■ Stored items:
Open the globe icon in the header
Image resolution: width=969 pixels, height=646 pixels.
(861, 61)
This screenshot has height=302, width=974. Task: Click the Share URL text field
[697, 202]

...

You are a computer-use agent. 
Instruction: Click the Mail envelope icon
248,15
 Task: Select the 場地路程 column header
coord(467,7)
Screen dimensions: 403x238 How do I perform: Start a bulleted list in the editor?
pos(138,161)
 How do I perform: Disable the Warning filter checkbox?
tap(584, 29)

---

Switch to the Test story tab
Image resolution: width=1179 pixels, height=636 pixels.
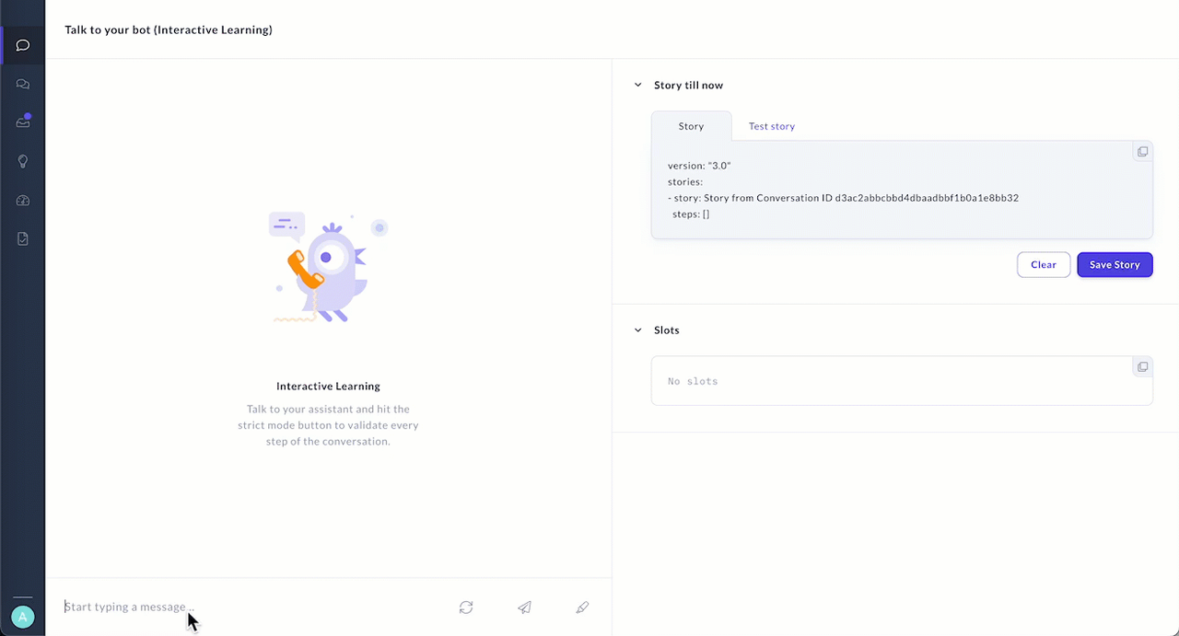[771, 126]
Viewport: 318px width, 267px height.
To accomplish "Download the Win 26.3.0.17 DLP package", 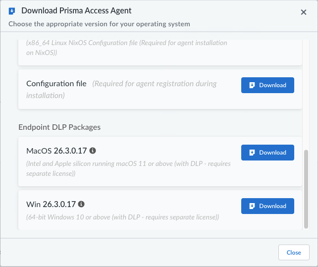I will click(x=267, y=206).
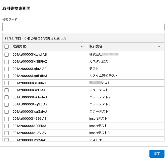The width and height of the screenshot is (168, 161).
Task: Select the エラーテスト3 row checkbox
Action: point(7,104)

■ To do:
Retype the lines above exactly as they appear, from the line containing "Switch to the Test story tab" through the line containing "Viewport: 318px width, 267px height.", and leave out any pictures.

■ Exercise answer:
Switch to the Test story tab
Image resolution: width=1179 pixels, height=636 pixels.
[771, 126]
Viewport: 318px width, 267px height.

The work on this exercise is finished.